Par olivier.poinsot le 12/06/16

Au JO du 2 juin 2016 ont été publiés deux décrets relatifs à la reconnaissance de l'acquisition de blocs de compétences par les candidats préparant divers examens dans le cadre de la formation professionnelle continue ou de la validation des acquis de l'expérience (VAE).

 

 

Le décret n° 2016-771 du 10 juin 2016 concerne le baccalauréat professionnel (bac pro). Il définit ce qu'est un bloc de compétences au regard de ce diplôme et prévoit les modalités selon lesquelles son acquisition est reconnue. Il modifie en conséquence les dispositions du règlement général du baccalauréat professionnel codifié aux articles D. 337-51 à D. 337-94-1 du Code de l'éducation, relatives aux unités constitutives et applicables aux candidats de la formation professionnelle continue ou de la validation des acquis de l'expérience (VAE). Il prévoit notamment : 
- la délivrance d'un document attestant de la maîtrise des compétences liées à un bloc, qui permet notamment de faire valoir ces compétences dans le cadre d'une poursuite de formation et à l'égard d'un employeur ; 
- que les candidats titulaires depuis plus de cinq ans de cette attestation sont, à leur demande, dispensés de l'obtention de l'unité constitutive du baccalauréat professionnel correspondante ; 
- enfin, le décret supprime les minima de durée de formation, période de formation en milieu professionnel non comprise, qui étaient exigés à l'article D. 337-61 pour se présenter à l'examen.

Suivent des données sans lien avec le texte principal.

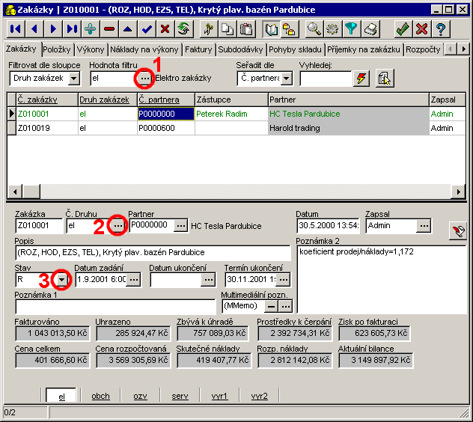The width and height of the screenshot is (473, 422).
Task: Sort by the Zástupce column header
Action: (231, 99)
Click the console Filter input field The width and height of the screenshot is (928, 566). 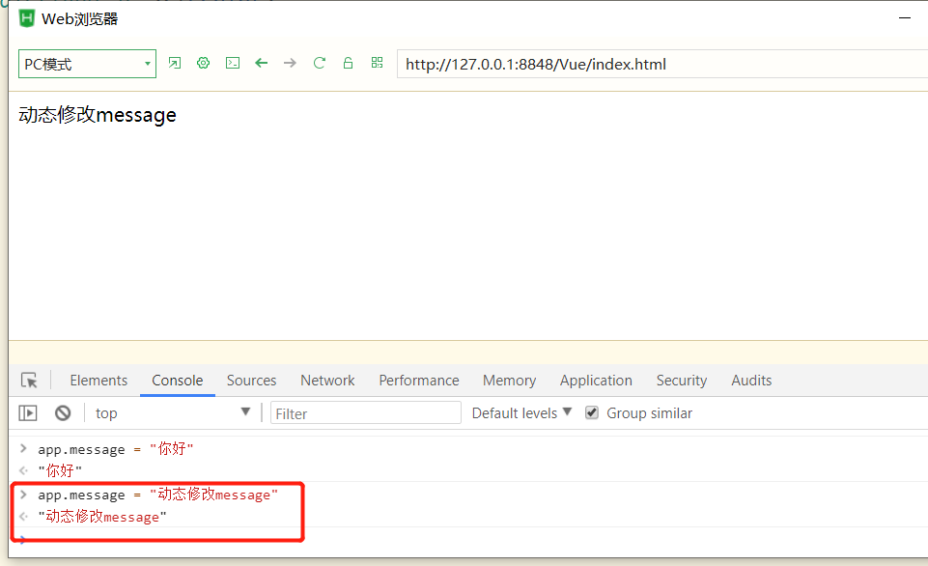pos(366,413)
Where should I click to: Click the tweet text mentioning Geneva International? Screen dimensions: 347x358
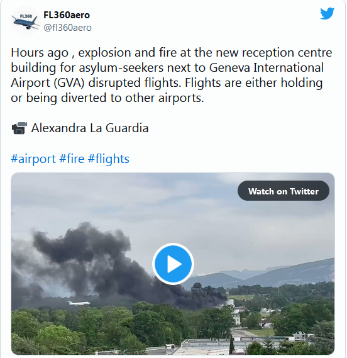[267, 67]
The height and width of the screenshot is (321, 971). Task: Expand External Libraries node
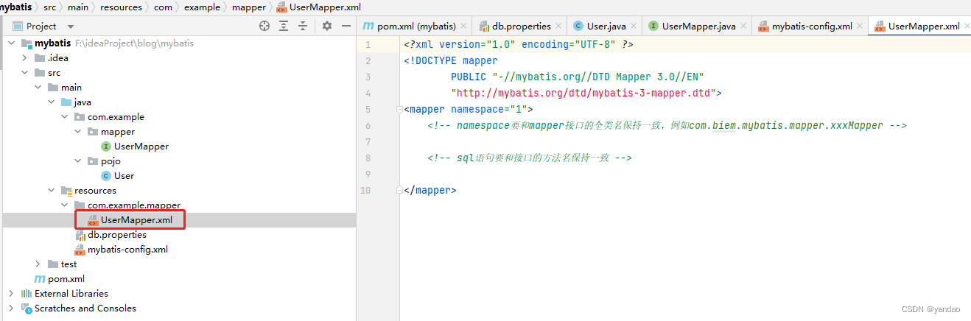coord(11,294)
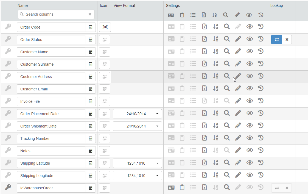
Task: Click the blue lookup swap button for Order Status
Action: [277, 40]
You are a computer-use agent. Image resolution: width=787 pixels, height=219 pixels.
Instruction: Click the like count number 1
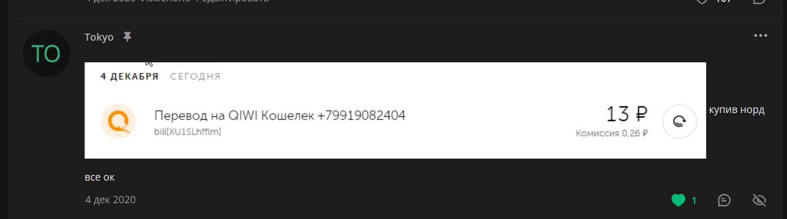click(694, 200)
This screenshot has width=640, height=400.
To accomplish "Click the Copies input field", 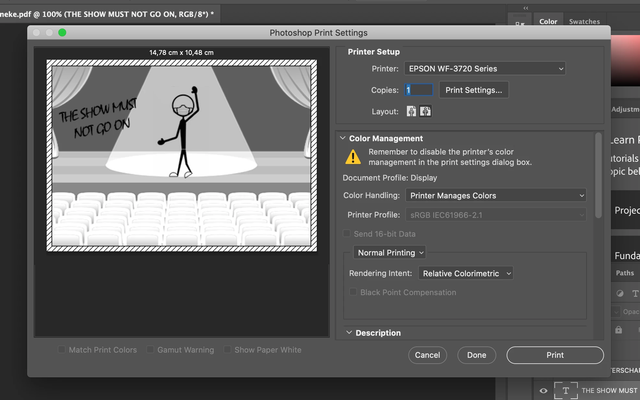I will tap(419, 90).
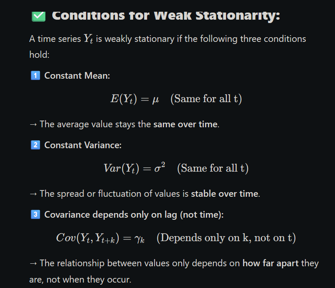Click the Cov(Yt, Yt+k) = γk formula
This screenshot has width=335, height=288.
tap(100, 238)
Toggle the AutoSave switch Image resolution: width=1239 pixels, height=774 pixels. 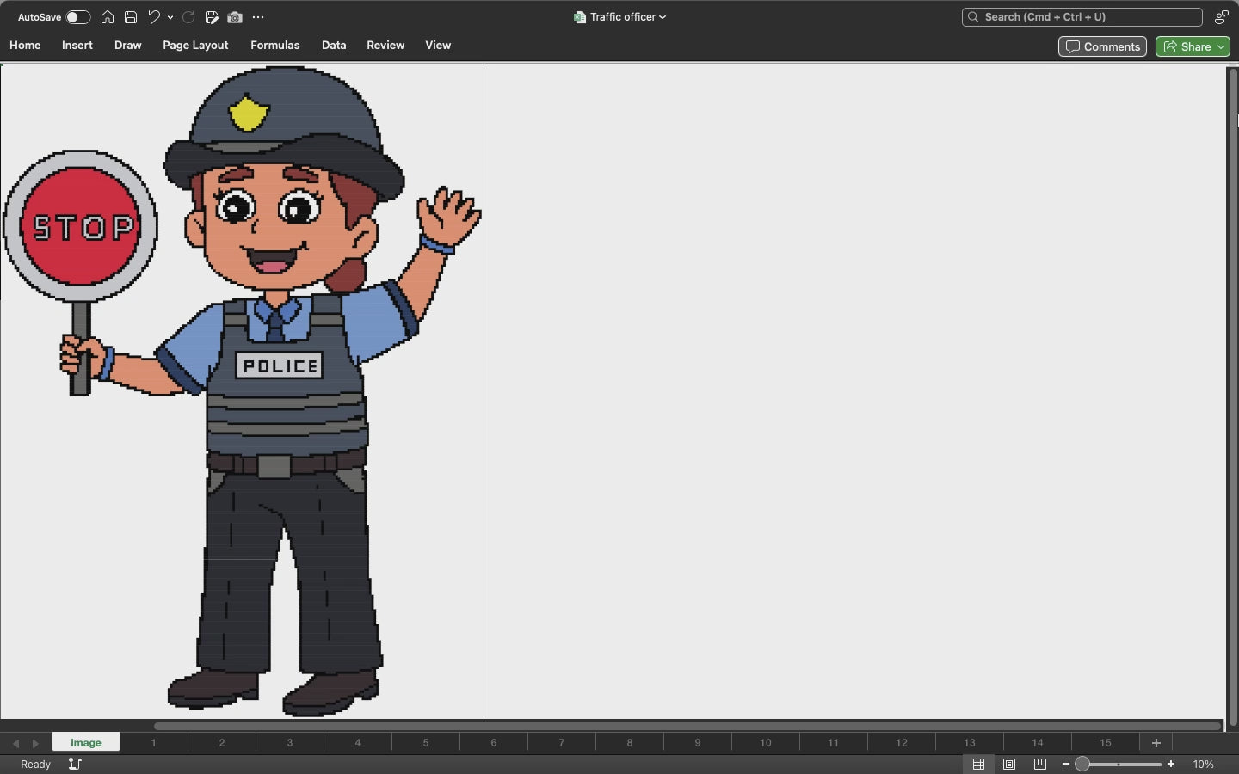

Le décret n° 2016-772 du 10 juin 2016 traite quant à lui du certificat d'aptitude professionnelle (CAP). De la même manière, il précise ce qu'est un bloc de compétences au regard du diplôme du CAP et prévoit les modalités selon lesquelles son acquisition est reconnue. Il modifie en conséquence les dispositions du règlement général du certificat d'aptitude professionnelle codifié aux articles D. 337-1 à D. 337-25-1 du Code de l'éducation, relatives aux unités constitutives et applicables aux candidats de la formation professionnelle continue ou de la validation des acquis de l'expérience. Ainsi prévoit-il :
- la délivrance d'un document attestant de la maîtrise des compétences liées à un bloc qui permet de faire valoir ces compétences dans le cadre d'une poursuite de formation et à l'égard d'un employeur ; 
- que les candidats titulaires depuis plus de cinq ans de cette attestation sont, à leur demande, dispensés de l'obtention de l'unité constitutive du certificat d'aptitude professionnelle correspondante. 
Parallèlement, le décret reformule la disposition relative à la possibilité de diminution de la durée de la durée de la période de formation en milieu professionnel, pour tenir compte de la notion de parcours professionnel propre au candidat (article D. 337-4).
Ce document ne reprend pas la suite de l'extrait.